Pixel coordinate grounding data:
-------
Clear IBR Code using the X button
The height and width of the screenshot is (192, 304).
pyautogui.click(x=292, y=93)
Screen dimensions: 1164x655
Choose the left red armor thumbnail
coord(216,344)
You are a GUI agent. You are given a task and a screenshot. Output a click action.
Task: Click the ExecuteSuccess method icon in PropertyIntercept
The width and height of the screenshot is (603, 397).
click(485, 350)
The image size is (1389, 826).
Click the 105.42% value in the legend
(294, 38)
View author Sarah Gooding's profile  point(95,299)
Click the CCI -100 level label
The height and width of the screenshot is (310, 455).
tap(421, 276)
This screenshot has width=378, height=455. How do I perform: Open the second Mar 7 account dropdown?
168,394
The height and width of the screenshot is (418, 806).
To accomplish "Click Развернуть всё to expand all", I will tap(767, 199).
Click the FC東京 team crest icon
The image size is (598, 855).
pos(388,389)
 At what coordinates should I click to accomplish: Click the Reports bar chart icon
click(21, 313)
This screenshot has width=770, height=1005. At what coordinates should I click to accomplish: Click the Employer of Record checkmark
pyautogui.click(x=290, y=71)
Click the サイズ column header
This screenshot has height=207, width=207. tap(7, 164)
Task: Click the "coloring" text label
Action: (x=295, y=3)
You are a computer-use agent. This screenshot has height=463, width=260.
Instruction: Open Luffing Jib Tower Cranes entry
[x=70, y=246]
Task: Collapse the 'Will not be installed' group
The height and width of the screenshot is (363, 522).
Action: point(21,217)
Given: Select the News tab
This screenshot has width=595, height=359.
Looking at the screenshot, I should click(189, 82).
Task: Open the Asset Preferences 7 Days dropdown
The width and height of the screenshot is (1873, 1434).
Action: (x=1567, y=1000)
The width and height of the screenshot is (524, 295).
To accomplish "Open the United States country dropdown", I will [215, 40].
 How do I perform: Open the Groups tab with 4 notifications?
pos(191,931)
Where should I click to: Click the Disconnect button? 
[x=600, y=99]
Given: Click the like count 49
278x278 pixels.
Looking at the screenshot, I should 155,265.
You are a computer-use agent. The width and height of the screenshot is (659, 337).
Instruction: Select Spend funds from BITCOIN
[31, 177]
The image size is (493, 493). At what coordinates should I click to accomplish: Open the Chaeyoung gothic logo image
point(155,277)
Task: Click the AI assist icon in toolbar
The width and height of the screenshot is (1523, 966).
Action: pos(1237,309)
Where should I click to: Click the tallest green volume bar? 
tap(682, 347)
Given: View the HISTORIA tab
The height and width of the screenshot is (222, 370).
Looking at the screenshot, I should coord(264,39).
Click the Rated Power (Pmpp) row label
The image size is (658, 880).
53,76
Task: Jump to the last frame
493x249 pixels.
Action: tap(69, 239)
-------
A faithful retyping of every entry above is the task.

:: Output for this exercise ::
Clear IBR Code using the X button
The height and width of the screenshot is (192, 304).
pyautogui.click(x=292, y=93)
Screen dimensions: 1164x655
Choose the left red armor thumbnail
coord(216,344)
You are a GUI agent. You are given a task and a screenshot. Output a click action.
Task: Click the ExecuteSuccess method icon in PropertyIntercept
The width and height of the screenshot is (603, 397).
click(485, 350)
The image size is (1389, 826).
Click the 105.42% value in the legend
(294, 38)
View author Sarah Gooding's profile  point(95,299)
Click the CCI -100 level label
The height and width of the screenshot is (310, 455).
tap(421, 276)
This screenshot has width=378, height=455. How do I perform: Open the second Mar 7 account dropdown?
168,394
The height and width of the screenshot is (418, 806).
To accomplish "Click Развернуть всё to expand all", I will tap(767, 199).
Click the FC東京 team crest icon
The image size is (598, 855).
pos(388,389)
 At what coordinates should I click to accomplish: Click the Reports bar chart icon
click(21, 313)
This screenshot has width=770, height=1005. At what coordinates should I click to accomplish: Click the Employer of Record checkmark
pyautogui.click(x=290, y=71)
Click the サイズ column header
This screenshot has height=207, width=207. tap(7, 164)
Task: Click the "coloring" text label
Action: (x=295, y=3)
You are a computer-use agent. This screenshot has height=463, width=260.
Instruction: Open Luffing Jib Tower Cranes entry
[x=70, y=246]
Task: Collapse the 'Will not be installed' group
The height and width of the screenshot is (363, 522).
Action: point(21,217)
Given: Select the News tab
This screenshot has width=595, height=359.
Looking at the screenshot, I should click(189, 82).
Task: Open the Asset Preferences 7 Days dropdown
The width and height of the screenshot is (1873, 1434).
Action: (x=1567, y=1000)
The width and height of the screenshot is (524, 295).
To accomplish "Open the United States country dropdown", I will [215, 40].
 How do I perform: Open the Groups tab with 4 notifications?
pos(191,931)
Where should I click to: Click the Disconnect button? 
[x=600, y=99]
Given: Click the like count 49
278x278 pixels.
Looking at the screenshot, I should 155,265.
You are a computer-use agent. The width and height of the screenshot is (659, 337).
Instruction: Select Spend funds from BITCOIN
[31, 177]
The image size is (493, 493). At what coordinates should I click to accomplish: Open the Chaeyoung gothic logo image
point(155,277)
Task: Click the AI assist icon in toolbar
The width and height of the screenshot is (1523, 966).
Action: pos(1237,309)
Where should I click to: Click the tallest green volume bar? 
tap(682, 347)
Given: View the HISTORIA tab
The height and width of the screenshot is (222, 370).
Looking at the screenshot, I should coord(264,39).
Click the Rated Power (Pmpp) row label
The image size is (658, 880).
53,76
Task: Jump to the last frame
493x249 pixels.
Action: tap(69, 239)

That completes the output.